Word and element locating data
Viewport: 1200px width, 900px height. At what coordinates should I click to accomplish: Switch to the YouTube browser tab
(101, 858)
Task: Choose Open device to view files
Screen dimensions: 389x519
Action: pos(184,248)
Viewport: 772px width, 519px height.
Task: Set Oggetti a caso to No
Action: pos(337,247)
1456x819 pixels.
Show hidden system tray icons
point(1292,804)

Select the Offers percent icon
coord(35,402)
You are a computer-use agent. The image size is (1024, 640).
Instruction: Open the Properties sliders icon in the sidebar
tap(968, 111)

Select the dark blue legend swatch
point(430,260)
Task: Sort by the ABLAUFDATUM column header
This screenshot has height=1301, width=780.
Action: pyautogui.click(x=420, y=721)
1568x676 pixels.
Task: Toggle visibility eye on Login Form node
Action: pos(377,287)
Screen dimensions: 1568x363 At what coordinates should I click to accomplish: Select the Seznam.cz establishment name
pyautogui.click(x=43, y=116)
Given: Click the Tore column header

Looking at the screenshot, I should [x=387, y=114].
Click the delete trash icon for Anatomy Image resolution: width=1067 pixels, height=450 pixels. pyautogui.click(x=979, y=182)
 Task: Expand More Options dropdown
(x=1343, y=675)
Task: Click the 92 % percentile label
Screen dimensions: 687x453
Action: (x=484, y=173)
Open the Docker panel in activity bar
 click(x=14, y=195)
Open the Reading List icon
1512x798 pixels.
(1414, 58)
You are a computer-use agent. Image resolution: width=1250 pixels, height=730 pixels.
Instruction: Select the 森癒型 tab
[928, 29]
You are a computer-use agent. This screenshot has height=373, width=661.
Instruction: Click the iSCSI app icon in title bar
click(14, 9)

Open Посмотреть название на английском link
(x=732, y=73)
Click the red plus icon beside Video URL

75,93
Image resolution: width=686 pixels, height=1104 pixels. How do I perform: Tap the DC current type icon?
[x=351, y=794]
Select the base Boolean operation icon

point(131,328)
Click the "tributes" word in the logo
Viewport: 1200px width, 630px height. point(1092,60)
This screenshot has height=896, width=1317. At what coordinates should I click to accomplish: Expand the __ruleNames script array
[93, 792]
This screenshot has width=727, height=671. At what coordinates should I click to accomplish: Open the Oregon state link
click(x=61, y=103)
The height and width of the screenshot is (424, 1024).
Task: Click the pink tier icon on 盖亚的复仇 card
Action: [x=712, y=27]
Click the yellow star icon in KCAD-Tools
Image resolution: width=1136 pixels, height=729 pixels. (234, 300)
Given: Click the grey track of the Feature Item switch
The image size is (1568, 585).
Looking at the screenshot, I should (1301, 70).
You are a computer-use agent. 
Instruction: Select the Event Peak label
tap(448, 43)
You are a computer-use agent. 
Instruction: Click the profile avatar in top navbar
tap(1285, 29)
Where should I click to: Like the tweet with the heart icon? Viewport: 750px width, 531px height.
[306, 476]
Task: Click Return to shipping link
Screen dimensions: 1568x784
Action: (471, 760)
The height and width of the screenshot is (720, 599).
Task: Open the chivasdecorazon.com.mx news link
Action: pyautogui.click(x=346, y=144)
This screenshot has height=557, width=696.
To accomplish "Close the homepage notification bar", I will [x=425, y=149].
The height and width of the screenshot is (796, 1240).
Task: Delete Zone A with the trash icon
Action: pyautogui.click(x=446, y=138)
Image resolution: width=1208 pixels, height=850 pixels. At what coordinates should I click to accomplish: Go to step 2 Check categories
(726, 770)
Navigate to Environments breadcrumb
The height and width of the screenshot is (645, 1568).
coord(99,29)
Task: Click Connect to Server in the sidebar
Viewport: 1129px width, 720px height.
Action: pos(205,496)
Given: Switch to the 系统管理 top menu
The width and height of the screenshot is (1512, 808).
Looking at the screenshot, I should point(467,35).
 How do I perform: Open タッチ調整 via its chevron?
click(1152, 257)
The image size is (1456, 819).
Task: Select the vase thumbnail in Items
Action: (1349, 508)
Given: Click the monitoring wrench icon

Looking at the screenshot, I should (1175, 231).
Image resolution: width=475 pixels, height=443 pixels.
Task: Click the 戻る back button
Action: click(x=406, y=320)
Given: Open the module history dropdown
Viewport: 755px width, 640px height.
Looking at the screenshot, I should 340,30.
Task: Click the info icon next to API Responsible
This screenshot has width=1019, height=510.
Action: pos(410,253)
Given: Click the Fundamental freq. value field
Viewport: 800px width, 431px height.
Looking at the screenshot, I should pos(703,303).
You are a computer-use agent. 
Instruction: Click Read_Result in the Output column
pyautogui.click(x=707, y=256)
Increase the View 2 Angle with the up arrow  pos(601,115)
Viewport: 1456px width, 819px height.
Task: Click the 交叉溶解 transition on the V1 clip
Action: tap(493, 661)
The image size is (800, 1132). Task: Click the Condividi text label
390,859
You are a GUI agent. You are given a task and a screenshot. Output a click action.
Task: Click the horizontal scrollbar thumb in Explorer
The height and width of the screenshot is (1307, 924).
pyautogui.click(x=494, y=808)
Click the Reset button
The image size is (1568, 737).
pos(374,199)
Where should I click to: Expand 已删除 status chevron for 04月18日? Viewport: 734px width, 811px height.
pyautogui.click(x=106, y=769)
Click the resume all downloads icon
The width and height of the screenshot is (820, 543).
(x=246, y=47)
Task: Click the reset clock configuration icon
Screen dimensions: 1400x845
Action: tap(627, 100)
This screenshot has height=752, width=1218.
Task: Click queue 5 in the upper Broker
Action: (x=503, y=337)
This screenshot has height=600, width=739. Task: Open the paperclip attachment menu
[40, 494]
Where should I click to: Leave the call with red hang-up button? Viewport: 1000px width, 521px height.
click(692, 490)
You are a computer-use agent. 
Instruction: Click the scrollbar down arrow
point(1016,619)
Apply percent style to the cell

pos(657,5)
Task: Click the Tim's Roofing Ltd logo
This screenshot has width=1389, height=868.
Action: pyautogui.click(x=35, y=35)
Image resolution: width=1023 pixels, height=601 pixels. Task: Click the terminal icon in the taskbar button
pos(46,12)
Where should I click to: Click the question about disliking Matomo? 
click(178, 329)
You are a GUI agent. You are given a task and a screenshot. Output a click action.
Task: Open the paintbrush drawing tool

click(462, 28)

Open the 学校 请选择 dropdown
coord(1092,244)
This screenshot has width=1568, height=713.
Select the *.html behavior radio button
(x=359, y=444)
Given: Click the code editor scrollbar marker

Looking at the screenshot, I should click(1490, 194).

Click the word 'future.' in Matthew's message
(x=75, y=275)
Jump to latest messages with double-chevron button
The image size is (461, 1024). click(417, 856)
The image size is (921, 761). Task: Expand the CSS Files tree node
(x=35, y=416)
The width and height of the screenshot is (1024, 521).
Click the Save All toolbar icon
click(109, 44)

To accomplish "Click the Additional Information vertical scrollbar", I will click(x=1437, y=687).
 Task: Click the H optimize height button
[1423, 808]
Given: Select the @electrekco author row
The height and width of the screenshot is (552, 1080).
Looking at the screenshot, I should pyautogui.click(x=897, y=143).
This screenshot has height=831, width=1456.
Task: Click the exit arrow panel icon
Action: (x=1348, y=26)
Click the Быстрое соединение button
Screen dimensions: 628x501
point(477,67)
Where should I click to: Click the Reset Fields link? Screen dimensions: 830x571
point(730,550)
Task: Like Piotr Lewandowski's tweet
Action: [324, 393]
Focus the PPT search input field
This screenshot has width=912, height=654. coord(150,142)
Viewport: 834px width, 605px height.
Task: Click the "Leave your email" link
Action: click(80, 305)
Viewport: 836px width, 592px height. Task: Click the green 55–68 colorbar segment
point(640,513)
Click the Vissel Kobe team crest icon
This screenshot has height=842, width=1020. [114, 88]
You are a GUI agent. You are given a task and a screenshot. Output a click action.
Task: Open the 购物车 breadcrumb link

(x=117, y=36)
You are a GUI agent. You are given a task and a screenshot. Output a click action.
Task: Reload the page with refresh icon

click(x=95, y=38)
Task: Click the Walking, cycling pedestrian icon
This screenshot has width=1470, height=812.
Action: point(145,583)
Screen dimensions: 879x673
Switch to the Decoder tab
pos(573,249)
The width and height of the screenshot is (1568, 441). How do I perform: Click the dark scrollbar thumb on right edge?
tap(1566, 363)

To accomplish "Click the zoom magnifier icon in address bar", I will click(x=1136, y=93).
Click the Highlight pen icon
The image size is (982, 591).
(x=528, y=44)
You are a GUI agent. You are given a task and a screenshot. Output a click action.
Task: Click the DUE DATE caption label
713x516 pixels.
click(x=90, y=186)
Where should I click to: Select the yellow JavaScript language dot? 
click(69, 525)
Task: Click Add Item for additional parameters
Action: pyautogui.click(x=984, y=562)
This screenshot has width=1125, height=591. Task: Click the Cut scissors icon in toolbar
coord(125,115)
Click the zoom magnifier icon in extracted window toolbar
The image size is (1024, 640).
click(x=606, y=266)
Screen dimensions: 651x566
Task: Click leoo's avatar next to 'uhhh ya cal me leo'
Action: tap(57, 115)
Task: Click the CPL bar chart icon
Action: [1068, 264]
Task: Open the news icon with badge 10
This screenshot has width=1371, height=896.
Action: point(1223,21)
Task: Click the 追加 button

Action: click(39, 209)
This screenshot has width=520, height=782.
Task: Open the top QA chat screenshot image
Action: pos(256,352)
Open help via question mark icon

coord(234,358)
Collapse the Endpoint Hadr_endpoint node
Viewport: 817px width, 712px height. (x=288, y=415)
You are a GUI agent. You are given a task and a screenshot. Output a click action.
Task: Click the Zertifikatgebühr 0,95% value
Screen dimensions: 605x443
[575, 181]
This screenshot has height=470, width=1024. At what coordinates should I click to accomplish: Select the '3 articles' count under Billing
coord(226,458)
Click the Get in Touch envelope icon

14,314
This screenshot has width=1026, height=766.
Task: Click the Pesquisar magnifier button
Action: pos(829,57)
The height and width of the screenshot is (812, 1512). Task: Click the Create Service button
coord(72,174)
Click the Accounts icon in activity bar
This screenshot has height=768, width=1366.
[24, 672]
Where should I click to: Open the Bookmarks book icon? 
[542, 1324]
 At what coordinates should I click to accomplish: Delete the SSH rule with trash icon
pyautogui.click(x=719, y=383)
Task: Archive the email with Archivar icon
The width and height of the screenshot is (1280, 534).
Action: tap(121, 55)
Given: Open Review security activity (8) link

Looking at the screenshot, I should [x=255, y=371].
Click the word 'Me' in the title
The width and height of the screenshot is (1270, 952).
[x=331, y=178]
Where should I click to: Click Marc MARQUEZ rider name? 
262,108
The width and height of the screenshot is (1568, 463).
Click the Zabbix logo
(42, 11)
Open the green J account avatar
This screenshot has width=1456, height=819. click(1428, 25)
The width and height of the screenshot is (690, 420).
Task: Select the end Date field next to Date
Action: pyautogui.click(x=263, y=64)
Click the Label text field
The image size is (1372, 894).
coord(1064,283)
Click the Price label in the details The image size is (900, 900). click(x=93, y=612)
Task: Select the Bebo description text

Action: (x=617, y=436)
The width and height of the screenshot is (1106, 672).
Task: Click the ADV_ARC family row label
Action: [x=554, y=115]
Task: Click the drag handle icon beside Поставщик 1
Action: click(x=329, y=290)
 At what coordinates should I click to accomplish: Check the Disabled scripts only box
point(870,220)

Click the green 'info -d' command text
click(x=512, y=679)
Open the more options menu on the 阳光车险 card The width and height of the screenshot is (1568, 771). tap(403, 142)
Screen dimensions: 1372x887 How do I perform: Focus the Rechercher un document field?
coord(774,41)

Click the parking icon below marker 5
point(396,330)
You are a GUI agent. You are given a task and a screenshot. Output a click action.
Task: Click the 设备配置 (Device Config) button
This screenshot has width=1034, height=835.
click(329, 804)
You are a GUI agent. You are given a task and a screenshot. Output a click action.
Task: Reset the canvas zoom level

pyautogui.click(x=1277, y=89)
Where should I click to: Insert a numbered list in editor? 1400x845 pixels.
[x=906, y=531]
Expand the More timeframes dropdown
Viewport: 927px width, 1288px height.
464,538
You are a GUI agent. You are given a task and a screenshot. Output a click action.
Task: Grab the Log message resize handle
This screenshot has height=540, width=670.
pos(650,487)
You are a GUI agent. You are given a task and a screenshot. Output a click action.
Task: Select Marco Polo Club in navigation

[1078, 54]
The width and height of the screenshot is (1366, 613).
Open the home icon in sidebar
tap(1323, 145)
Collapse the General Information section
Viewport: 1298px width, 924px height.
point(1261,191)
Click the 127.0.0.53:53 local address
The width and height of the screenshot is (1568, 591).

EXERCISE INSTRUCTIONS: Retype, without any changes, the stretch of items from the line that contains "Given: Select the @electrekco author row" through the line that contains "(x=117, y=36)", including both of those lines.

REPLY TO THE EXERCISE:
Given: Select the @electrekco author row
The height and width of the screenshot is (552, 1080).
Looking at the screenshot, I should pyautogui.click(x=897, y=143).
This screenshot has height=831, width=1456.
Task: Click the exit arrow panel icon
Action: (x=1348, y=26)
Click the Быстрое соединение button
Screen dimensions: 628x501
point(477,67)
Where should I click to: Click the Reset Fields link? Screen dimensions: 830x571
point(730,550)
Task: Like Piotr Lewandowski's tweet
Action: [324, 393]
Focus the PPT search input field
This screenshot has width=912, height=654. coord(150,142)
Viewport: 834px width, 605px height.
Task: Click the "Leave your email" link
Action: click(80, 305)
Viewport: 836px width, 592px height. Task: Click the green 55–68 colorbar segment
point(640,513)
Click the Vissel Kobe team crest icon
This screenshot has height=842, width=1020. [114, 88]
You are a GUI agent. You are given a task and a screenshot. Output a click action.
Task: Open the 购物车 breadcrumb link

(x=117, y=36)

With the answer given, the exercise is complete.